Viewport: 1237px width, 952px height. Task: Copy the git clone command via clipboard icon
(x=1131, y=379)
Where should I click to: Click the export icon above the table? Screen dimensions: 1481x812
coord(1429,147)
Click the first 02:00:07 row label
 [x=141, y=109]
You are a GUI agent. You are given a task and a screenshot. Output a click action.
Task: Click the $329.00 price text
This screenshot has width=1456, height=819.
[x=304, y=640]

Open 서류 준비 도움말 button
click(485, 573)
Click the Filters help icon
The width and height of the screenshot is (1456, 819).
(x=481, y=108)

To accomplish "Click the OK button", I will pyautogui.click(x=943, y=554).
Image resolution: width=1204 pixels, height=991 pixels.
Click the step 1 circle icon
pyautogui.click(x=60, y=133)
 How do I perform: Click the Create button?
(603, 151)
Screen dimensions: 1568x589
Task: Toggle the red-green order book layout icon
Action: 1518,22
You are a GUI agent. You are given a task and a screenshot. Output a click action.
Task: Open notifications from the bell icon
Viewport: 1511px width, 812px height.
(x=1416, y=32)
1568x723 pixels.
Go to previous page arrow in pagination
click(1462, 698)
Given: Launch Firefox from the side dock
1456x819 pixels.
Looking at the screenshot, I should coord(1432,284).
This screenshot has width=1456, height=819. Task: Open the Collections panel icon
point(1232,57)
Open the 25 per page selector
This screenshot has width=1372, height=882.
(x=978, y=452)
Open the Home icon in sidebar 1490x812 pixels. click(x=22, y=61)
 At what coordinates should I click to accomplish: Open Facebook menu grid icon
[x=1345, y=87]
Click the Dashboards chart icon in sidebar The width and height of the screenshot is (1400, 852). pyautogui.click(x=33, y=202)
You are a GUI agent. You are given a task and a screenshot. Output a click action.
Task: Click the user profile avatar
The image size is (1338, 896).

··········

Exercise objective:
Retype the whole listing without changing anything.

Written response:
Viewport: 1237px width, 952px height. Task: Copy the git clone command via clipboard icon
(x=1131, y=379)
Where should I click to: Click the export icon above the table? Screen dimensions: 1481x812
coord(1429,147)
Click the first 02:00:07 row label
 [x=141, y=109]
You are a GUI agent. You are given a task and a screenshot. Output a click action.
Task: Click the $329.00 price text
This screenshot has width=1456, height=819.
[x=304, y=640]

Open 서류 준비 도움말 button
click(485, 573)
Click the Filters help icon
The width and height of the screenshot is (1456, 819).
(x=481, y=108)

To accomplish "Click the OK button", I will pyautogui.click(x=943, y=554).
Image resolution: width=1204 pixels, height=991 pixels.
Click the step 1 circle icon
pyautogui.click(x=60, y=133)
 How do I perform: Click the Create button?
(603, 151)
Screen dimensions: 1568x589
Task: Toggle the red-green order book layout icon
Action: 1518,22
You are a GUI agent. You are given a task and a screenshot. Output a click action.
Task: Open notifications from the bell icon
Viewport: 1511px width, 812px height.
(x=1416, y=32)
1568x723 pixels.
Go to previous page arrow in pagination
click(1462, 698)
Given: Launch Firefox from the side dock
1456x819 pixels.
Looking at the screenshot, I should coord(1432,284).
This screenshot has width=1456, height=819. Task: Open the Collections panel icon
point(1232,57)
Open the 25 per page selector
This screenshot has width=1372, height=882.
(x=978, y=452)
Open the Home icon in sidebar 1490x812 pixels. click(x=22, y=61)
 At what coordinates should I click to accomplish: Open Facebook menu grid icon
[x=1345, y=87]
Click the Dashboards chart icon in sidebar The width and height of the screenshot is (1400, 852). pyautogui.click(x=33, y=202)
You are a GUI agent. You are given a task and a screenshot. Output a click action.
Task: Click the user profile avatar
The image size is (1338, 896).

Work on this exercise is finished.